研究課題/領域番号 |
22KJ1672
|
補助金の研究課題番号 |
21J20558 (2021-2022)
|
研究種目 |
特別研究員奨励費
|
配分区分 | 基金 (2023) 補助金 (2021-2022) |
応募区分 | 国内 |
審査区分 |
小区分35010:高分子化学関連
|
研究機関 | 京都大学 |
研究代表者 |
窪田 博之 京都大学, 工学研究科, 特別研究員(DC1)
|
研究期間 (年度) |
2023-03-08 – 2024-03-31
|
研究課題ステータス |
完了 (2023年度)
|
配分額 *注記 |
2,200千円 (直接経費: 2,200千円)
2023年度: 700千円 (直接経費: 700千円)
2022年度: 700千円 (直接経費: 700千円)
2021年度: 800千円 (直接経費: 800千円)
|
キーワード | ビニルエーテル / ベンジルビニルエーテル / ビニルアルコール / カチオン重合 / 交互共重合 / 交互ポリマー / ガラス転移温度 / オルトニトロベンジル / ベンズアルデヒド / アセタール / 光分解 / トポロジー / ジビニルエーテル / マレイミド / ラジカル重合 / 環化重合 / 環化ポリマー |
研究開始時の研究の概要 |
モノマーの合理的な分子設計によりこれまで合成困難だった高度に制御された構造を有する環状ポリマーの合成を可能にし,その物性評価を通して環状ポリマーの一次構造と物性の関係解明を図る。
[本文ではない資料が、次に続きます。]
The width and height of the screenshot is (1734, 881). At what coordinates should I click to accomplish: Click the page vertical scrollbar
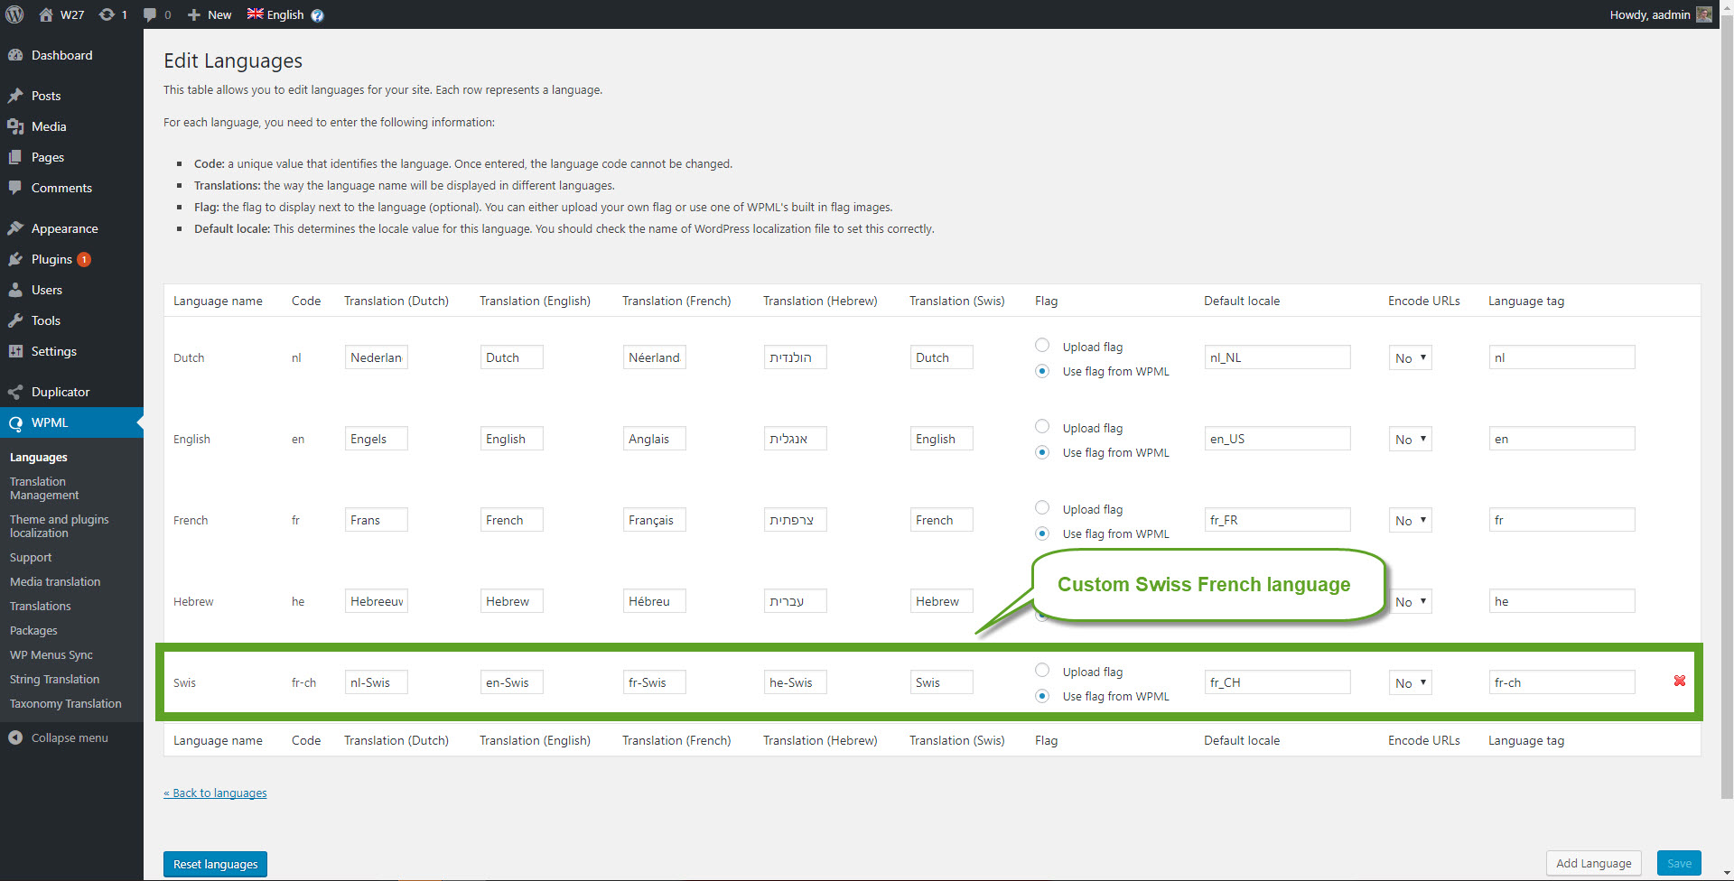[x=1727, y=406]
具体的には,適切な波長の光照射で変換可能な側鎖やバルキーかつ変換可能な側鎖を有するビニルエーテルモノマーを設計することで,環状ポリビニルアルコールや,ビニルアルコールと汎用ビニルエーテルからなる環状交互配列コポリマーの合成を目指す。
|
研究実績の概要 |
最終年度ではべンジルビニルエーテルのベンジル位にイソプロピル(iPr)基を導入したモノマーを独自に設計した。iPr基の導入によりビニル基の電子密度(反応性)を高めるとともにかさ高さを与え単独重合性を低下させることで、より反応性の低いビニル基と小さな側鎖を有するノルマルブチルビニルエーテル(nBVE)との交互カチオン共重合を実現した。iPr基が結合したベンジル側鎖は、パラジウム炭素を触媒とした水素還元反応を強酸であるトリフルオロ酢酸(TFA)中で行うことにより脱保護することができた。ただし一度生成したビニルアルコール(VA)ユニットがTFAと縮合してしまったため、続く塩基触媒存在下でのメタノリシスによりVA/nBVE交互ポリマーを得た。この交互共重合体はVA/nBVE統計的共重合体に比べて4.5℃高いガラス転移温度を示した。これは交互ポリマーではVAユニットの水酸基とnBVEユニットのエーテル酸素で効率的な水素結合が形成できるためだと考えられる。本研究成果をまとめた論文は高分子化学分野において権威ある雑誌であるACS Macro Lettersに受理された。 研究期間全体を通じ、合理的なVE設計により様々な一次構造制御ポリマーの精密合成を達成した。一年目にはジビニルエーテルとマレイミドからなる交互配列を有する環化ポリマー、二年目には紫外光照射で側鎖を脱保護できるVEとパラトルアルデヒドからなる光分解性交互ポリマー、三年目には上述のVA/VE交互ポリマーの合成に成功し、特徴的な一次構造が物性に及ぼす効果を明らかにした。それぞれをまとめた論文は、Macromolecules, Angewandte Chemie International Edition,ACS Macro Lettersといったインパクトファクターの高い雑誌に掲載され、引用数の増加から注目度の高さがうかがえる。